Little People in the Walls

When  young I was introduced to the ‘Borrowers’ series by Mary Norton and I devoured them, and then over many years, reread my tattered copies, eventually reading them to my son.  When he was three he took a screwdriver to the wall, creating a back door for the Borrowers.

There are other books with similar themes.  ‘The Littles’ come to mind.  Those books were written after the Borrowers, and my  younger sister read them avidly.  But to me they lacked something.  A few months ago I discovered that there was one final ‘Borrowers’ book I had never heard of, written in the 1980’s, long after the others.  I purchased it and it was like slipping right back into an imaginary world full of friends that I had missed.

Reading it after many years of writing though, caused me to look at it differently.  I wanted to discover the secret of why those books so appealed to me.  There are the obvious reasons: strong characters to care about, awful villains to fear, adventures that pull you out of your every day existence.  But those reasons can be found in any good book, so why did these so resonate?  One answer I have come up with is the setting.

The stories take place in very old Victorian era homes in rural England.  The descriptions are so well written that the setting becomes a character in itself, equally important to the story.  Set the Borrowers in the middle of London and they would not appeal to me as much.  But put me under the floorboards, with dust sifting down, with Arietty sitting next to the grate looking out at a world forbidden to her, of grass and sunshine and birds…and I’m there breathing that fresh summer air coming in.

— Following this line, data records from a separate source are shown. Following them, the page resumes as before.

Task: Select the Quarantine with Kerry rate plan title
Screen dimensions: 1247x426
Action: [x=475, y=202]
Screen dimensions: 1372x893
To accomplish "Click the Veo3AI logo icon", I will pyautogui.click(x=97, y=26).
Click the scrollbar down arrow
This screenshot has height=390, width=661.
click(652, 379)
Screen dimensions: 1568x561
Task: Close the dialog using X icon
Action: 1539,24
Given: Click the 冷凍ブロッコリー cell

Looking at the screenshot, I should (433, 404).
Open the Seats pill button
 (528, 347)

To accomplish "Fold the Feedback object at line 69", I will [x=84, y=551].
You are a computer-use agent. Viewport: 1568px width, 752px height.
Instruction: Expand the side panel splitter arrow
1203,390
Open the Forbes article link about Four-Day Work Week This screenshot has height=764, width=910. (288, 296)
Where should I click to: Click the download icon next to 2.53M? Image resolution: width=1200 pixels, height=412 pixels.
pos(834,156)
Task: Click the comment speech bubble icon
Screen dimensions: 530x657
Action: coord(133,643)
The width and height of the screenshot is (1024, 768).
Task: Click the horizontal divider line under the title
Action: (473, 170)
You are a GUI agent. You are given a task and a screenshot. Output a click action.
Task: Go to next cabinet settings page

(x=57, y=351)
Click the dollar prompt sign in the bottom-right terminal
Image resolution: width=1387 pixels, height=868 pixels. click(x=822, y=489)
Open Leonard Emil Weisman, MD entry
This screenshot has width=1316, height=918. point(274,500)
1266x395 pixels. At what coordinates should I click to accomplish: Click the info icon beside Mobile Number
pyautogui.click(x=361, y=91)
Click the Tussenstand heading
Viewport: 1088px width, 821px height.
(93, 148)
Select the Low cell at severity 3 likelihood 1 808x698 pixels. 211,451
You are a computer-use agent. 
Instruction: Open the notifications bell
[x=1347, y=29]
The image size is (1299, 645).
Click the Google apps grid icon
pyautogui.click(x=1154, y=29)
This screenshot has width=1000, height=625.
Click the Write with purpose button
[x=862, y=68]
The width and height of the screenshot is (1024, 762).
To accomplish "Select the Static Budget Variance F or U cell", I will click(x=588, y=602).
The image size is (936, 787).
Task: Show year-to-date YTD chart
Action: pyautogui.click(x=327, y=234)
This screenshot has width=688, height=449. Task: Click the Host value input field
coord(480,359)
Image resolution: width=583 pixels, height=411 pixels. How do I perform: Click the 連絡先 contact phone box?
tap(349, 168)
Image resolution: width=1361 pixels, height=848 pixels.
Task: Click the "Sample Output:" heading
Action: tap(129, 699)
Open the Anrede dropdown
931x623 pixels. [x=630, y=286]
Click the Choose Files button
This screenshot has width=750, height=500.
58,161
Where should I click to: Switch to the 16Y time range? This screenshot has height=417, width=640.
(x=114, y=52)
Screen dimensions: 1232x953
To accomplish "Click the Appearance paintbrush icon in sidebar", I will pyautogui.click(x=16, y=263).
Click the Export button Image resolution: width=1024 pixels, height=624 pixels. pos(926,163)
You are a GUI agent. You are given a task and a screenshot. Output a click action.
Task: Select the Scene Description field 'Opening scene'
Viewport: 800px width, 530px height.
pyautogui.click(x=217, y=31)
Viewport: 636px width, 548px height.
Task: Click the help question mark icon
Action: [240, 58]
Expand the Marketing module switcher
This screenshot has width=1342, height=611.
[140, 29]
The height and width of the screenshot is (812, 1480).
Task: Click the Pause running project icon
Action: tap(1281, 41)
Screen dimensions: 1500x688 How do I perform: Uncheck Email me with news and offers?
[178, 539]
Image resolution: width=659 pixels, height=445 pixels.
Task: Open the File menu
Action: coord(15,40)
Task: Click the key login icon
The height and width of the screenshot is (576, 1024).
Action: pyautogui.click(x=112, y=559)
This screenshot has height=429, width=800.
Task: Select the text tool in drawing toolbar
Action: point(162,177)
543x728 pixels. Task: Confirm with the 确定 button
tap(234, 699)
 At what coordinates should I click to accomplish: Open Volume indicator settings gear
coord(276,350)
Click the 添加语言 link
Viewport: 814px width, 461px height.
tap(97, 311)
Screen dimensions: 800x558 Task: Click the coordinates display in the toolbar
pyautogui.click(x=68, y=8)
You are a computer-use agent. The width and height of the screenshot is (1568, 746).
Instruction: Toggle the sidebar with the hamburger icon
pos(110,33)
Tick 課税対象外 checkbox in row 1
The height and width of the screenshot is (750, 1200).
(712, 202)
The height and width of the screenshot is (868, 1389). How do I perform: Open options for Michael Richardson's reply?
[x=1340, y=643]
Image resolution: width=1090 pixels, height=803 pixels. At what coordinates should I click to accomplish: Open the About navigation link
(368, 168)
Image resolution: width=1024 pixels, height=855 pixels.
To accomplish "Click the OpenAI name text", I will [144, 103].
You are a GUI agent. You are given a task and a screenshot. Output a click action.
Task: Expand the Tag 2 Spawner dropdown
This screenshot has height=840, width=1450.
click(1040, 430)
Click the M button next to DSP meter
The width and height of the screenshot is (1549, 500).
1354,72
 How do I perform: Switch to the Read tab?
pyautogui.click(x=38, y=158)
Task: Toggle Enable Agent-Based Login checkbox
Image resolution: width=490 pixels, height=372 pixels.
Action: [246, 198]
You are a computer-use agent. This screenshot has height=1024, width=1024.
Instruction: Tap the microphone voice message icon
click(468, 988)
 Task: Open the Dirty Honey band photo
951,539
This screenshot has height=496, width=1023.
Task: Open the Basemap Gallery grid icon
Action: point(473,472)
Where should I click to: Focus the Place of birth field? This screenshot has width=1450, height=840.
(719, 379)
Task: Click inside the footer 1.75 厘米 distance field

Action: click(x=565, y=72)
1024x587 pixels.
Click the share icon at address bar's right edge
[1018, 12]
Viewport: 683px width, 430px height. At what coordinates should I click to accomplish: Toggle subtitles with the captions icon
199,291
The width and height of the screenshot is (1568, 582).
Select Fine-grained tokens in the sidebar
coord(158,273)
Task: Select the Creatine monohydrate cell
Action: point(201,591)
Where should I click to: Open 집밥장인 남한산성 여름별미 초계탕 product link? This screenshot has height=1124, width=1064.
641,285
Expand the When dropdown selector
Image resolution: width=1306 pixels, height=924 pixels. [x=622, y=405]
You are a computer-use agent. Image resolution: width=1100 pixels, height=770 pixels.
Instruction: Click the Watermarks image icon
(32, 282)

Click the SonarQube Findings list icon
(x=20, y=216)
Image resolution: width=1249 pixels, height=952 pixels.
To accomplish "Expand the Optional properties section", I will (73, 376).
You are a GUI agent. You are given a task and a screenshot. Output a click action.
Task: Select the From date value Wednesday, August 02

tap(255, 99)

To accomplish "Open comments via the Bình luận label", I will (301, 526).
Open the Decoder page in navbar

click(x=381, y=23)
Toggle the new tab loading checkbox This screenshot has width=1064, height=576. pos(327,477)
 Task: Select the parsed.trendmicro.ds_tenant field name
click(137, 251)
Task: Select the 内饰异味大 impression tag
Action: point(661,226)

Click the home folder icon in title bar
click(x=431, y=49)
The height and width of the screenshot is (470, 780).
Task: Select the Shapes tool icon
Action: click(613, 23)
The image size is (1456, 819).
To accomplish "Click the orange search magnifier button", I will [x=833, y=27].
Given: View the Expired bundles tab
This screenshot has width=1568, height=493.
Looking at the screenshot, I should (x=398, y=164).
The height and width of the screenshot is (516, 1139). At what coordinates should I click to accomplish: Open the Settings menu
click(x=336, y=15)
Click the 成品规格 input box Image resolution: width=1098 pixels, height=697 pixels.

Setting in a story cannot be underestimated.  I’ve found that out in my own writing.  Inevitably I find my stories in the mountains.  Deep forests, whitewater, granite.  I’ve managed stories set where my family homesteaded in rural Montana, and those stories have been okay, but the mountains are what pull at me.  I find mystery in the shadowed mossy trees, I find my characters in the people who choose to live with bears and cougars (and maybe even Bigfoot?).  Again, the setting becomes a character vital to the story.

Finding a balance in writing description can be tricky.  Too much and the reader skims, bored.  Not enough, and the reader leaves.  I am coming to believe, thanks to those little people in the walls, that if setting becomes alive for the writer, if it becomes more than just description, then the whole story comes alive.  And maybe will become a story someone will read and read again.